Barry had no such problems on the recently-completed film, Chaplin. Director Richard Attenborough knew exactly what he wanted ..."He's very musical," says Barry. "He has a good musical knowledge, and a strong idea of what he wants for a film. He was in attendance at all the recording sessions, when we used the English Chamber Orchestra who were just wonderful. Richard was terribly involved with the music, because he adores what music can do for a film - for the most part, we saw eye to eye." 

He also has good things to say about Kevin Costner whose western epic, Dances With Wolves, won him his fifth Oscar. "That was very fortunate, given that it was Kevin's first film as a director. One area people get very nervous about in films is the music, because of the nature of the beast. There's a lot to absorb in a short space of time, especially when there are around ninety musicians in the studio!." 

Dances With Wolves is one of Barry's most impressive scores, and it was in fact his first for two years (the previous one had been 1988's Masquerade). The reason for the lengthy break in an otherwise prolific career was illness - a ruptured oesophogus almost put an end, not just to his career, but also to his life. Consequently, the album for Dances With Wolves is dedicated to the three doctors who saved his life. 

The Oscar lie won did much to restore Barry's faith in his own abilities, especially since the first film he had been offered following his recovery had almost ended in disaster. "That was Stella for Disney, which was produced by Sam Goldwyn Jnr, with whom I'd worked before. It turned out to be an absolute disaster, and I walked out. Everything went wrong for the film when it should have been clear sailing. Things became so confused that, in the end, I didn't know what I was writing anymore. My agent, said, "You're walking off the first movie you've done since your illness", but I told him that it was going to be a disaster when it came out, that nobody would go and see it, and that I didn't want to be associated with it. And sure enough, when it came out it was an absolute and total disaster." 

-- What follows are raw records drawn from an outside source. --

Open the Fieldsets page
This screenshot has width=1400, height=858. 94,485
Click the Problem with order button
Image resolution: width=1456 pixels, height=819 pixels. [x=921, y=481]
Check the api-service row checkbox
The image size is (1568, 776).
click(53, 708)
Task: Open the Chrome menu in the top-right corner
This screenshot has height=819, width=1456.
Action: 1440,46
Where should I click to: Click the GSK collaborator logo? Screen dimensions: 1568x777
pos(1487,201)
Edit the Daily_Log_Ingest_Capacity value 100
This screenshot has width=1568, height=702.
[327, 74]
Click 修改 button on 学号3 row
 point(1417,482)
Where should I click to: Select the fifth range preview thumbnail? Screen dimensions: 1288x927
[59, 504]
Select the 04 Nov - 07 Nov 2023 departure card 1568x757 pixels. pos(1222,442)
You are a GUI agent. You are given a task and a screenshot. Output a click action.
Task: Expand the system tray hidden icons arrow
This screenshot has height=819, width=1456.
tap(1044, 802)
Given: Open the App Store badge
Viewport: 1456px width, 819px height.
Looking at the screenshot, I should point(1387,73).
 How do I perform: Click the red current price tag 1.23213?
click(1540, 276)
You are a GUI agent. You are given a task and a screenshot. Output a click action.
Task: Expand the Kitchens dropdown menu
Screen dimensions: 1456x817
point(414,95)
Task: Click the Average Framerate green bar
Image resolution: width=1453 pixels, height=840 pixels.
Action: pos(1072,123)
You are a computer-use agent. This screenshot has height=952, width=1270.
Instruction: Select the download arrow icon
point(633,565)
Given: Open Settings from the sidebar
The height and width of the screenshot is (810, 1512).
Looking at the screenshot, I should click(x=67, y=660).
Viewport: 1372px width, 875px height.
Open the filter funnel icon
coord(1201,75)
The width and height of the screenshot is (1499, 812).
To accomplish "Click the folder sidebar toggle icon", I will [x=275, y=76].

"When Kevin Costlier, and his producer Jim Wilson, called me about Dances With Wolves, I was really pleased as I loved the screenplay, but it certainly wasn't the gift horse it might have appeared. There were people calling it Kevin's Gate, comparing it to the ill-fated Heaven's Gate, and it was viewed in Hollywood as being the big problem movie. Except, that is, by those people who had seen the footage, and had faith in the project. When it turned out like it did, everyone was saying how wonderful it was, it came through as a surprise to many people." 

Finally, now that his work on Chaplin, and The Bodyguard, is completed, it will come as no surprise to learn that, with his illness finally behind him, Barry's future output will be a prolific as ever. "I've just finished an album with the Royal Philharmonic Orchestra, called Movieola, which Epic Records is releasing, and I'm shortly starting called Indecent Proposal , which stars Robert Redford and Demi Moore "

Then I'm going to produce a film myself! I bought the rights to John Steinbeck's Childhood Charlie, and I'm producing it with Jim Wilson and Kevin Costlier for their company, Tig. We're in the process of having it written at the moment, and it will be a two-hour-made-for-television film, followed by six one-hour episodes of Steinbeck's Journey Across America. That's going to be a special project which I'll be scoring as well." 

All of which, I'm sure will be anticipated with great pleasure by John Barry's many fans. Play it again, John!